Word and element location data:

● ● ● ●

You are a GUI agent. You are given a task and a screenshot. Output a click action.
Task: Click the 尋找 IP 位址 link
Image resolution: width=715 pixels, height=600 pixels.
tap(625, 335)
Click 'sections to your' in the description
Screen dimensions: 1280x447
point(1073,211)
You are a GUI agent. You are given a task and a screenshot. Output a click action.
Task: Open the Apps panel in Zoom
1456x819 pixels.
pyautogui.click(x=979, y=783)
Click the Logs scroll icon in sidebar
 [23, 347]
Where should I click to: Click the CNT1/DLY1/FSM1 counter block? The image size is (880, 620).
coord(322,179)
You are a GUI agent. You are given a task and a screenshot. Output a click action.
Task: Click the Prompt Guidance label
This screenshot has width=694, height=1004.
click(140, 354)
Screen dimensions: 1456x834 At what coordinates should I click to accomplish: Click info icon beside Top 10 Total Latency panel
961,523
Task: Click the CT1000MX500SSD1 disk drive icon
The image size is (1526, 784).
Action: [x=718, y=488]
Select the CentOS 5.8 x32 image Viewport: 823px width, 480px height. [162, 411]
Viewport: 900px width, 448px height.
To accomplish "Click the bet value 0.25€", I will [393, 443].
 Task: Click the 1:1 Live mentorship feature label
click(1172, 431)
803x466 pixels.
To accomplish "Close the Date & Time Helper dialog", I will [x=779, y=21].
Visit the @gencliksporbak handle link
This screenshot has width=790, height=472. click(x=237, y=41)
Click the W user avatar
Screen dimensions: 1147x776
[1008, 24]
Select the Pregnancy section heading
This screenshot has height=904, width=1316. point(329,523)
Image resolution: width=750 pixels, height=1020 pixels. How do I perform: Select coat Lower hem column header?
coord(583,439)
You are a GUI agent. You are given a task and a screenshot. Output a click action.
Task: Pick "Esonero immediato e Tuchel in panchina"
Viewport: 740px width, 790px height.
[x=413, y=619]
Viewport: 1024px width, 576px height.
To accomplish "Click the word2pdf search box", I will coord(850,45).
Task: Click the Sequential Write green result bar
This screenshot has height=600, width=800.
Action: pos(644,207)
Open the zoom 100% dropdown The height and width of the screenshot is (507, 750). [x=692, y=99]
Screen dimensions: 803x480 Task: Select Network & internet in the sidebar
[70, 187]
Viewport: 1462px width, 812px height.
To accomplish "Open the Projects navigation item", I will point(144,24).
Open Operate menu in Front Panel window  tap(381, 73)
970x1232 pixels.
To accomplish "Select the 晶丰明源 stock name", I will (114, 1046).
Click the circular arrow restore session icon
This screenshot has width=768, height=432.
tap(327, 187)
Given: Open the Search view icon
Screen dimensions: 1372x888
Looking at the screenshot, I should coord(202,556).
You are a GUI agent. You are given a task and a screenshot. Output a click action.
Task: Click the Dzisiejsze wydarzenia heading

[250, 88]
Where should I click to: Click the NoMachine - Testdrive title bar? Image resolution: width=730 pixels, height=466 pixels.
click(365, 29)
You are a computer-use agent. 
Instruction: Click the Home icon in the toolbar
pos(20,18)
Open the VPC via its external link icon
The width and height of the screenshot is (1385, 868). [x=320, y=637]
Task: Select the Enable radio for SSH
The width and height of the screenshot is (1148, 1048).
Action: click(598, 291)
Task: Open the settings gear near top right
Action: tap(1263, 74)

● ● ● ●

__What needs to be done__.
Rewrite all of the items above as a numbered list with one line per entry, and leave out any blank lines.

__Exercise response__.
1. You are a GUI agent. You are given a task and a screenshot. Output a click action.
2. Task: Click the 尋找 IP 位址 link
3. Image resolution: width=715 pixels, height=600 pixels.
4. tap(625, 335)
5. Click 'sections to your' in the description
6. Screen dimensions: 1280x447
7. point(1073,211)
8. You are a GUI agent. You are given a task and a screenshot. Output a click action.
9. Task: Open the Apps panel in Zoom
10. 1456x819 pixels.
11. pyautogui.click(x=979, y=783)
12. Click the Logs scroll icon in sidebar
13.  [23, 347]
14. Where should I click to: Click the CNT1/DLY1/FSM1 counter block? The image size is (880, 620).
15. coord(322,179)
16. You are a GUI agent. You are given a task and a screenshot. Output a click action.
17. Task: Click the Prompt Guidance label
18. This screenshot has width=694, height=1004.
19. click(140, 354)
20. Screen dimensions: 1456x834 At what coordinates should I click to accomplish: Click info icon beside Top 10 Total Latency panel
21. 961,523
22. Task: Click the CT1000MX500SSD1 disk drive icon
23. The image size is (1526, 784).
24. Action: [x=718, y=488]
25. Select the CentOS 5.8 x32 image Viewport: 823px width, 480px height. [162, 411]
26. Viewport: 900px width, 448px height.
27. To accomplish "Click the bet value 0.25€", I will [393, 443].
28.  Task: Click the 1:1 Live mentorship feature label
29. click(1172, 431)
30. 803x466 pixels.
31. To accomplish "Close the Date & Time Helper dialog", I will [x=779, y=21].
32. Visit the @gencliksporbak handle link
33. This screenshot has width=790, height=472. click(x=237, y=41)
34. Click the W user avatar
35. Screen dimensions: 1147x776
36. [1008, 24]
37. Select the Pregnancy section heading
38. This screenshot has height=904, width=1316. point(329,523)
39. Image resolution: width=750 pixels, height=1020 pixels. How do I perform: Select coat Lower hem column header?
40. coord(583,439)
41. You are a GUI agent. You are given a task and a screenshot. Output a click action.
42. Task: Pick "Esonero immediato e Tuchel in panchina"
43. Viewport: 740px width, 790px height.
44. [x=413, y=619]
45. Viewport: 1024px width, 576px height.
46. To accomplish "Click the word2pdf search box", I will coord(850,45).
47. Task: Click the Sequential Write green result bar
48. This screenshot has height=600, width=800.
49. Action: pos(644,207)
50. Open the zoom 100% dropdown The height and width of the screenshot is (507, 750). [x=692, y=99]
51. Screen dimensions: 803x480 Task: Select Network & internet in the sidebar
52. [70, 187]
53. Viewport: 1462px width, 812px height.
54. To accomplish "Open the Projects navigation item", I will point(144,24).
55. Open Operate menu in Front Panel window  tap(381, 73)
56. 970x1232 pixels.
57. To accomplish "Select the 晶丰明源 stock name", I will (114, 1046).
58. Click the circular arrow restore session icon
59. This screenshot has width=768, height=432.
60. tap(327, 187)
61. Given: Open the Search view icon
62. Screen dimensions: 1372x888
63. Looking at the screenshot, I should coord(202,556).
64. You are a GUI agent. You are given a task and a screenshot. Output a click action.
65. Task: Click the Dzisiejsze wydarzenia heading
66. [250, 88]
67. Where should I click to: Click the NoMachine - Testdrive title bar? Image resolution: width=730 pixels, height=466 pixels.
68. click(365, 29)
69. You are a computer-use agent. 
70. Instruction: Click the Home icon in the toolbar
71. pos(20,18)
72. Open the VPC via its external link icon
73. The width and height of the screenshot is (1385, 868). [x=320, y=637]
74. Task: Select the Enable radio for SSH
75. The width and height of the screenshot is (1148, 1048).
76. Action: click(598, 291)
77. Task: Open the settings gear near top right
78. Action: tap(1263, 74)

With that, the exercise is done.